-- Exercise prompt --
Take the entries below and print only the lines from the one with "Stage 2 Recovery (213, 92)" through the one with "Un quanto a caso! (51, 2176)", exactly as they stand, both ends included.

-- Dataset records --
■ ■ ■ ■
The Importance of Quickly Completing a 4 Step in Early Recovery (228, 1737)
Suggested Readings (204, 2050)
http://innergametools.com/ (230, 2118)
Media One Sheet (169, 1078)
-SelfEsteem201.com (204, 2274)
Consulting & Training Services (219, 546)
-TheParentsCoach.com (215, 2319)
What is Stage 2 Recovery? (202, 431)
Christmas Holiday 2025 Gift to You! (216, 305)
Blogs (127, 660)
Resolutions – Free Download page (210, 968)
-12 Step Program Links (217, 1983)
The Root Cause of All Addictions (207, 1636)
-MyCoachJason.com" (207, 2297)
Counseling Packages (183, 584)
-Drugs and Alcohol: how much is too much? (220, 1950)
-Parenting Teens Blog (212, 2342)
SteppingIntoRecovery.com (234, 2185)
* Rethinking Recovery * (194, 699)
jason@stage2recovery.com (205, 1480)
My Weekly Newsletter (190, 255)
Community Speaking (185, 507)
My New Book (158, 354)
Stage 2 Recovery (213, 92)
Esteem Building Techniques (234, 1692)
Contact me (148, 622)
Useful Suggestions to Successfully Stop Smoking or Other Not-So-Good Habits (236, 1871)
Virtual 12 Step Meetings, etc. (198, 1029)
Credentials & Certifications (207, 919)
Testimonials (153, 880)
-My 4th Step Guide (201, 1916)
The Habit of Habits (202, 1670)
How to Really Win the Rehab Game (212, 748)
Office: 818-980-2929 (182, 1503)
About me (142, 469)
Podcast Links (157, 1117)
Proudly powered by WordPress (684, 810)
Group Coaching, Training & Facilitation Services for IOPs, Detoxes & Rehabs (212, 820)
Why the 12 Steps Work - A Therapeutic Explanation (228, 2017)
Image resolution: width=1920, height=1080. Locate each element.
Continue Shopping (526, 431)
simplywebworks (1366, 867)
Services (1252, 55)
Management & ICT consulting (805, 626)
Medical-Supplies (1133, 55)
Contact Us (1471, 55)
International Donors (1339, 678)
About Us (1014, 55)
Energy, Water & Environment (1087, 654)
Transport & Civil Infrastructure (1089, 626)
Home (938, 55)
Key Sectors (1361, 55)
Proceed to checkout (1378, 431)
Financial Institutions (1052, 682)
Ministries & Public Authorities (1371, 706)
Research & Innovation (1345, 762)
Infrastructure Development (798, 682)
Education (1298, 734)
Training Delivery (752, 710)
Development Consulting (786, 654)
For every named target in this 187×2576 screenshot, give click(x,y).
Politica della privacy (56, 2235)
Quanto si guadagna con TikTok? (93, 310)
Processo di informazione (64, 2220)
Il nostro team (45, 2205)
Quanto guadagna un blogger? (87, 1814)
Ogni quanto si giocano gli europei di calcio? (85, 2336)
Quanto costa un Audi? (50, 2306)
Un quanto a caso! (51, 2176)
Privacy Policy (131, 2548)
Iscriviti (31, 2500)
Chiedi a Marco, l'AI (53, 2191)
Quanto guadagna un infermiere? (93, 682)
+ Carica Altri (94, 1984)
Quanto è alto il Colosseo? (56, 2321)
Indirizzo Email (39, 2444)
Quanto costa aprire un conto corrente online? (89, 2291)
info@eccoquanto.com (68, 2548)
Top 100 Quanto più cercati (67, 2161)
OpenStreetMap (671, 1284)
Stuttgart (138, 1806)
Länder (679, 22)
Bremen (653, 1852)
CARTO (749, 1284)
■ ■ ■ ■
-- Reply --
Stage 2 Recovery (213, 92)
Esteem Building Techniques (234, 1692)
Contact me (148, 622)
Useful Suggestions to Successfully Stop Smoking or Other Not-So-Good Habits (236, 1871)
Virtual 12 Step Meetings, etc. (198, 1029)
Credentials & Certifications (207, 919)
Testimonials (153, 880)
-My 4th Step Guide (201, 1916)
The Habit of Habits (202, 1670)
How to Really Win the Rehab Game (212, 748)
Office: 818-980-2929 (182, 1503)
About me (142, 469)
Podcast Links (157, 1117)
Proudly powered by WordPress (684, 810)
Group Coaching, Training & Facilitation Services for IOPs, Detoxes & Rehabs (212, 820)
Why the 12 Steps Work - A Therapeutic Explanation (228, 2017)
Image resolution: width=1920, height=1080. Locate each element.
Continue Shopping (526, 431)
simplywebworks (1366, 867)
Services (1252, 55)
Management & ICT consulting (805, 626)
Medical-Supplies (1133, 55)
Contact Us (1471, 55)
International Donors (1339, 678)
About Us (1014, 55)
Energy, Water & Environment (1087, 654)
Transport & Civil Infrastructure (1089, 626)
Home (938, 55)
Key Sectors (1361, 55)
Proceed to checkout (1378, 431)
Financial Institutions (1052, 682)
Ministries & Public Authorities (1371, 706)
Research & Innovation (1345, 762)
Infrastructure Development (798, 682)
Education (1298, 734)
Training Delivery (752, 710)
Development Consulting (786, 654)
For every named target in this 187×2576 screenshot, give click(x,y).
Politica della privacy (56, 2235)
Quanto si guadagna con TikTok? (93, 310)
Processo di informazione (64, 2220)
Il nostro team (45, 2205)
Quanto guadagna un blogger? (87, 1814)
Ogni quanto si giocano gli europei di calcio? (85, 2336)
Quanto costa un Audi? (50, 2306)
Un quanto a caso! (51, 2176)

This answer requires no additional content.